[RECORDS FOR THE EXERCISE]

☆ ☆ ☆ ☆ ☆ ☆ ☆

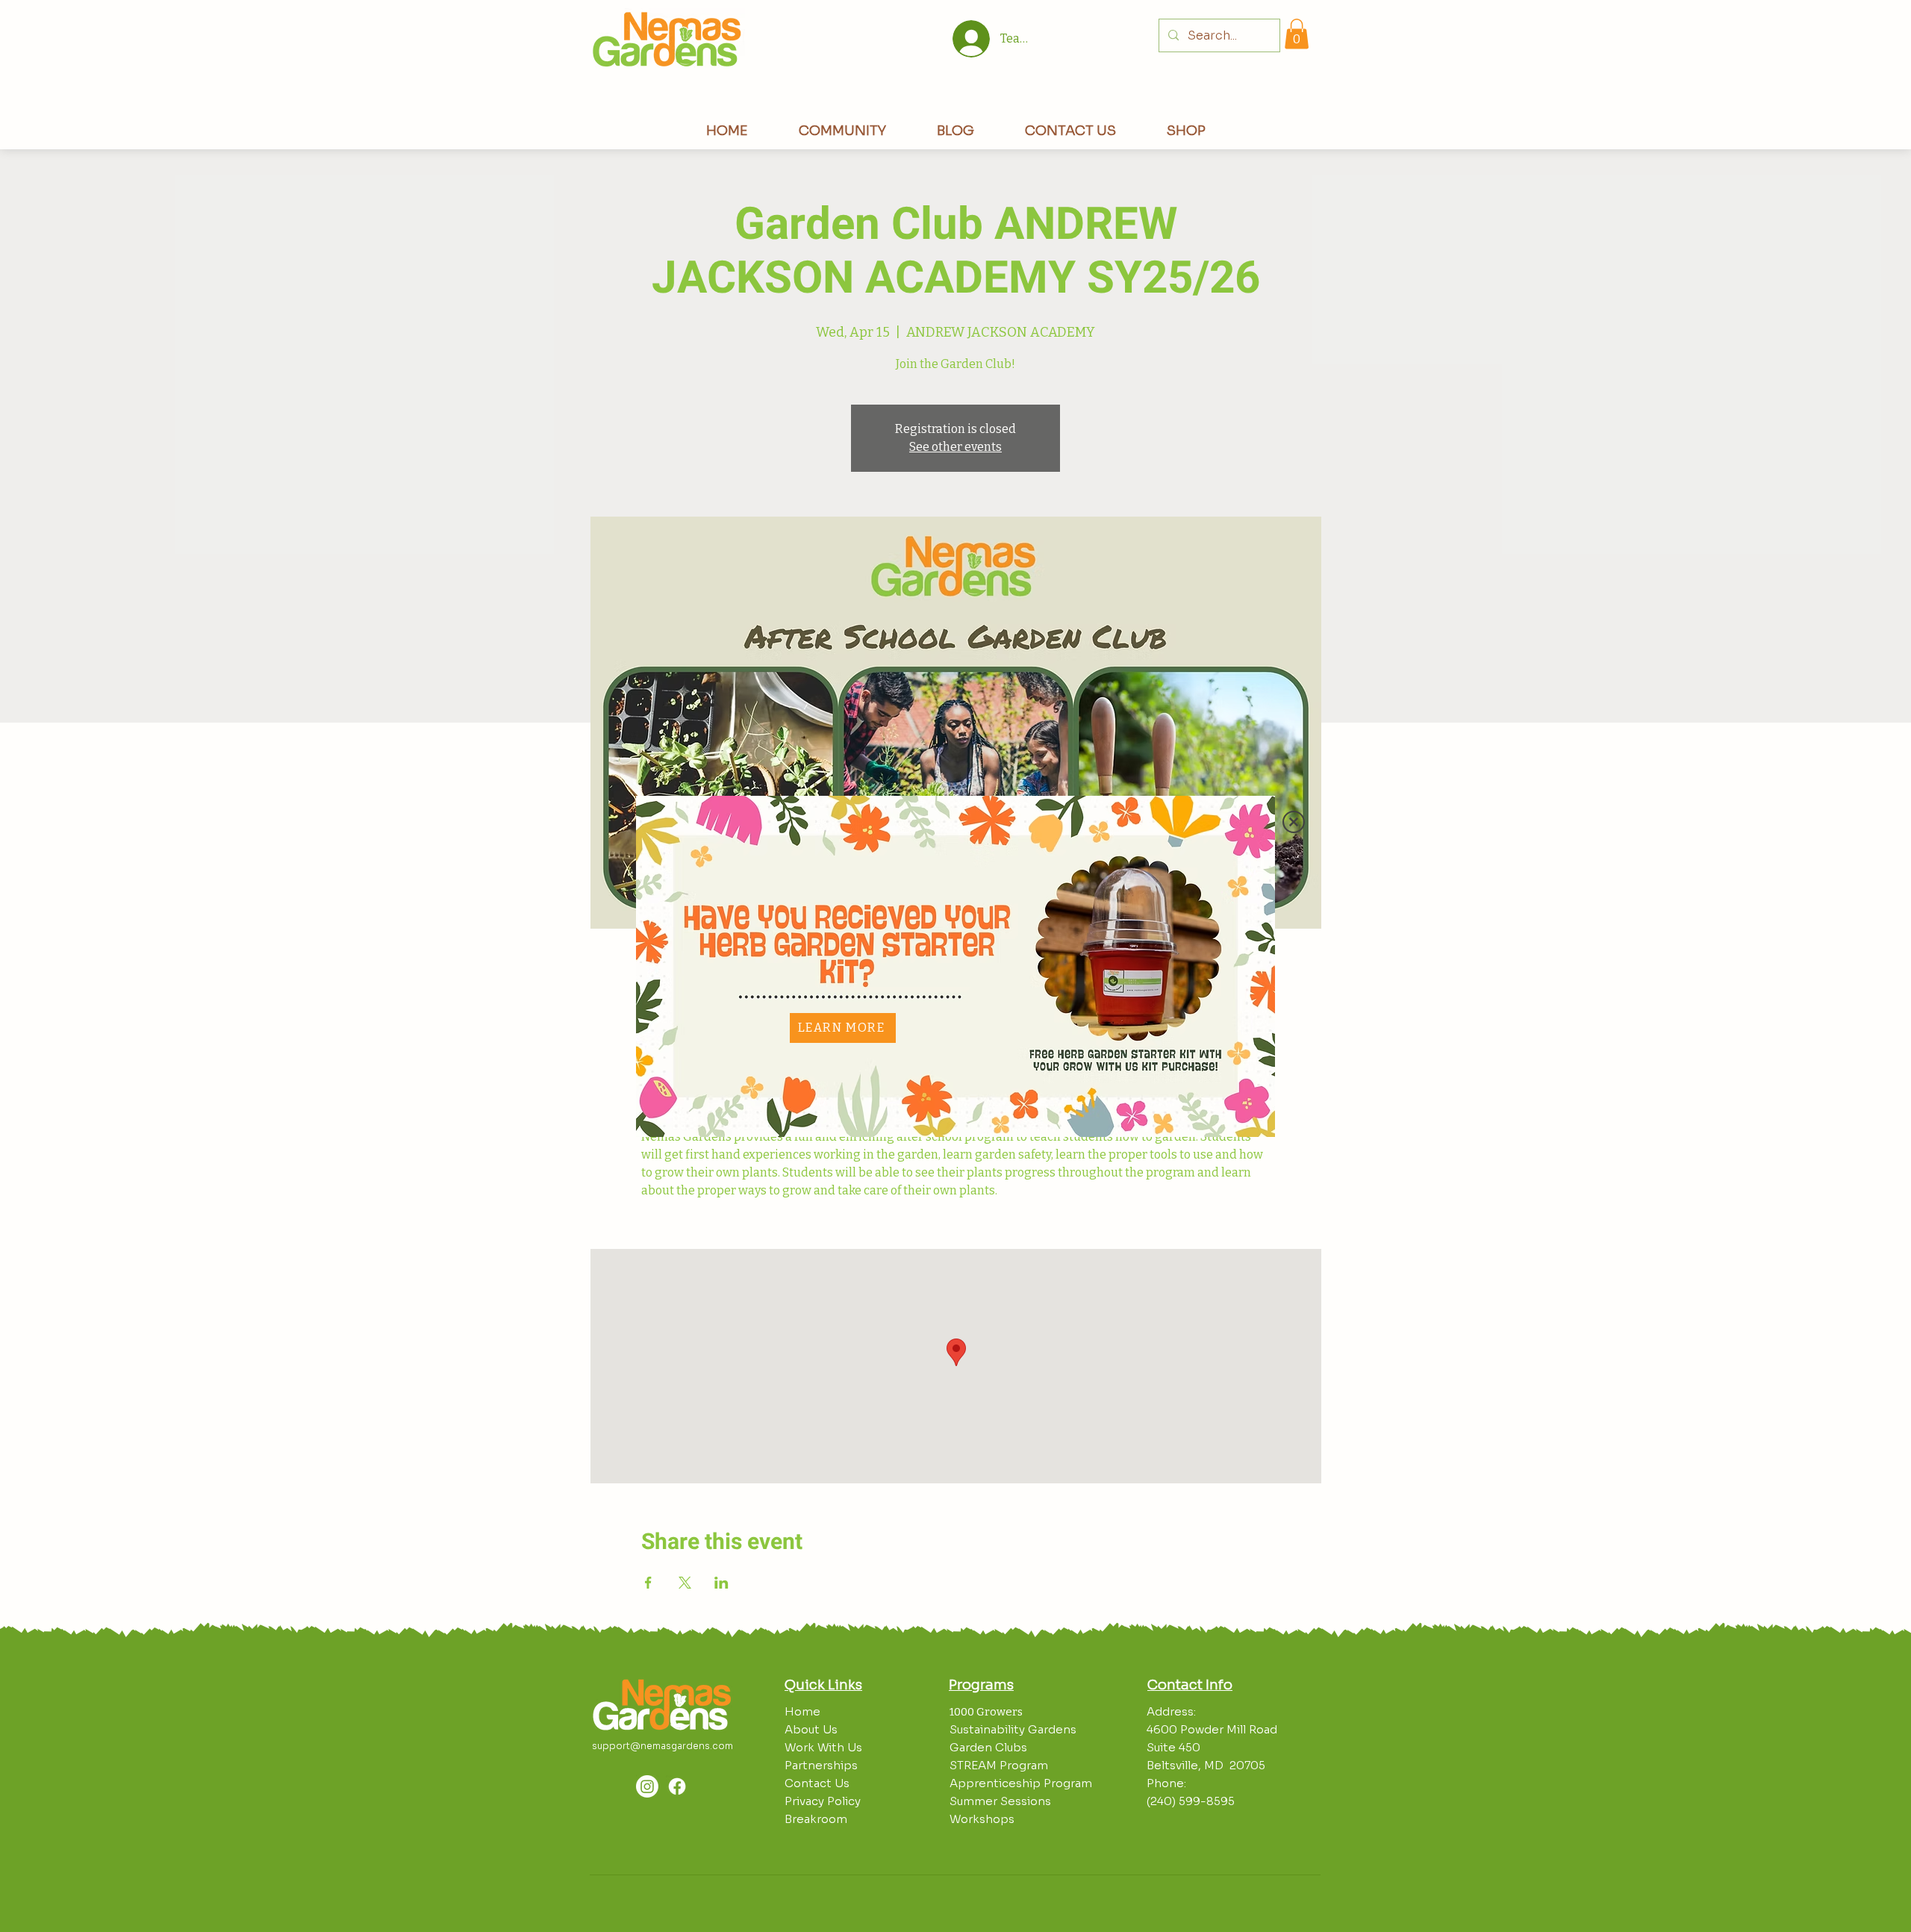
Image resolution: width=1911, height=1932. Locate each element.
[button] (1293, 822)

☆ ☆ ☆ ☆ ☆ ☆ ☆

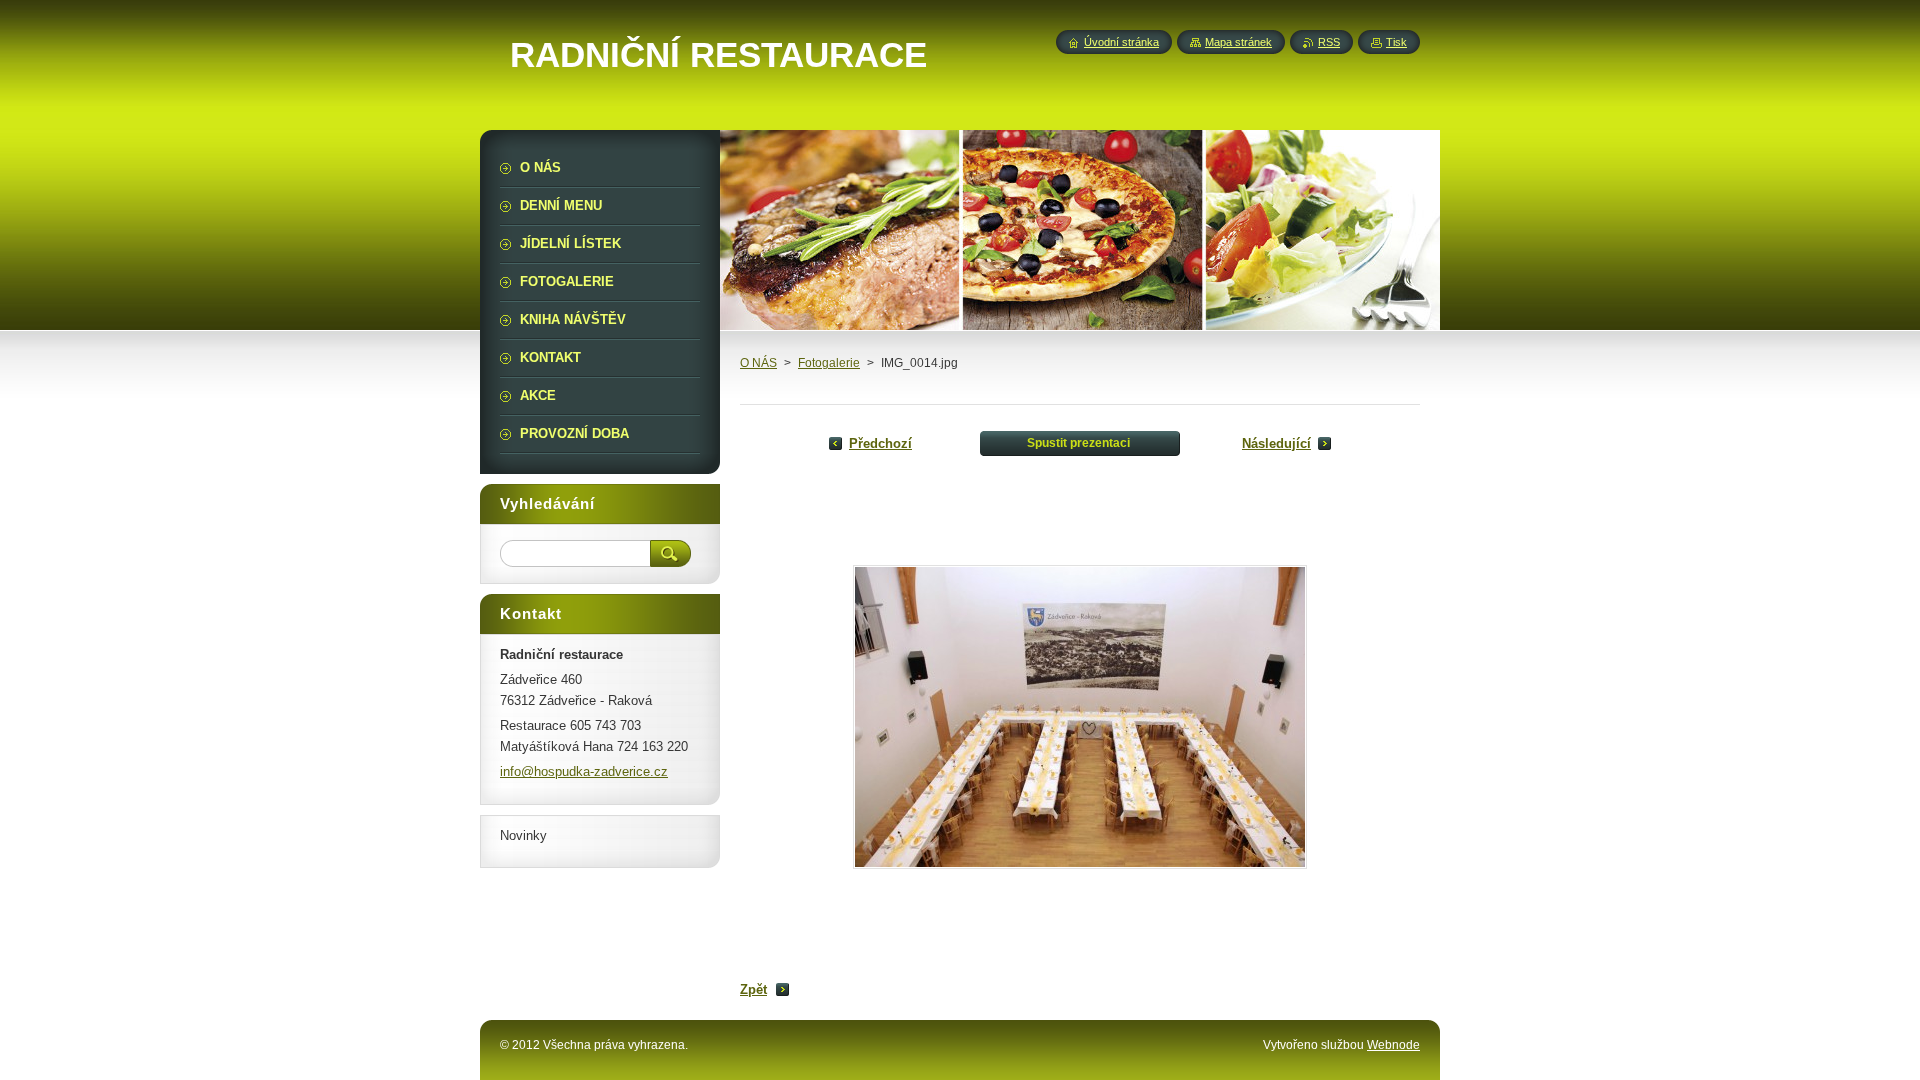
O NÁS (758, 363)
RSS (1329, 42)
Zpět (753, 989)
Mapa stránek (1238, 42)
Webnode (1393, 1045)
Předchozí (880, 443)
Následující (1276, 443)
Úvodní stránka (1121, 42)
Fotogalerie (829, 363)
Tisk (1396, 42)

☆ ☆ ☆ ☆ ☆ ☆ ☆

[WHAT YOU HAVE TO DO] Taking the records above, retype every line from the one with "Zpět (753, 989)" down to the one with "Tisk (1396, 42)", exactly and with nothing else.

[ANSWER SECTION]
Zpět (753, 989)
Mapa stránek (1238, 42)
Webnode (1393, 1045)
Předchozí (880, 443)
Následující (1276, 443)
Úvodní stránka (1121, 42)
Fotogalerie (829, 363)
Tisk (1396, 42)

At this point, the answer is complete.